11.  The November 30, 2005 unaudited financial statements in the
document have been replaced by the February 28, 2006 unaudited
financial statements.

12.  (a)  The noted language has been removed from the document.

(b)  The Company did not file a February 2005 Form 10-QSB (since the
Form 10-SB did not automatically go effective until March 8, 2005.
The referenced changes have been reflected in the February 2006 Form
10-QSB.

(c)  The requested changes to the Statements of Operation for the
year ended May 31, 2005 has been made.

(d)  Amended auditor's report has been included in the Form 10-SB and
amended Form 10-KSB.

13.  The referenced promissory note has been added as an exhibit to
the Form 10-SB.  The name of the holder of the note has been added
under Recent Sales of Unregistered Securities.

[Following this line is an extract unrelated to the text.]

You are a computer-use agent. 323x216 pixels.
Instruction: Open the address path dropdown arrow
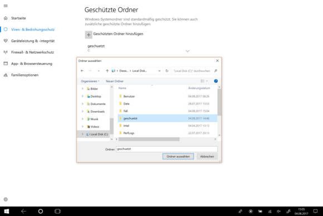click(x=159, y=71)
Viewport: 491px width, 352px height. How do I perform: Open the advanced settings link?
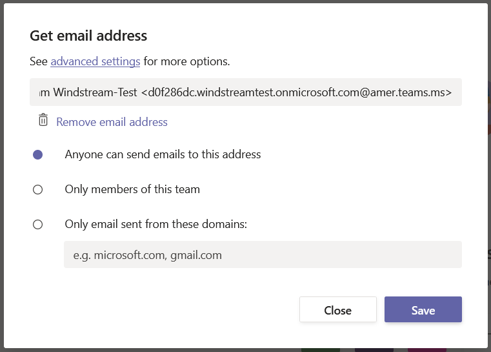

14.  The Form 10-KSB has been amended to reflect all applicable
comments on the Form 10-SB.

15.  Item 308(c) of Regulation S-B provides the following:

     Changes in internal control over financial reporting.  Disclose
     any change in the small business issuer's internal control over
     financial reporting identified in connection with the evaluation
     required by paragraph (d) of Rule 13a-15 or Rule 15d-15 under
     the Exchange Act that occurred during the small business
     issuer's last fiscal quarter (the small business issuer's fourth
     fiscal quarter in the case of an annual report) that has
     materially affected, or is reasonably likely to materially
     affect, the small business issuer's internal control over
     financial reporting [emphasis added].

     SEC Final Rule 33-8618 specifically states that companies must
begin to comply with the provisions of Exchange Act Rule 13a-15(d),
requiring an evaluation of changes to internal controls over
financial reporting requirements, with respect to the company's first
periodic report due after the first annual report that must include
management's report on internal control over financial reporting (for
fiscal years ending on and after July 15, 2007).  Item 308(c) states
that a company must disclose any change "identified in connection
with the evaluation required by paragraph (d) of Rule 13a-15."
Therefore, since the Company is not yet required to conduct the
evaluation under Rule 13a-15(d), then it cannot disclose any change
in connection therewith.

     I have enclosed two marked copies of the filed Form 10-SB/A
(Amendment No. 6), and the filed Form 10-KSB/A (Amendment No. 3)
showing the changes made per this letter.  Should you have any
additional comments or questions, please feel free to contact me.

                                       Sincerely,




                                       /s/  Brian F. Faulkner
                                       Brian F. Faulkner

cc:  Pat Galliher, RMD Technologies, Inc.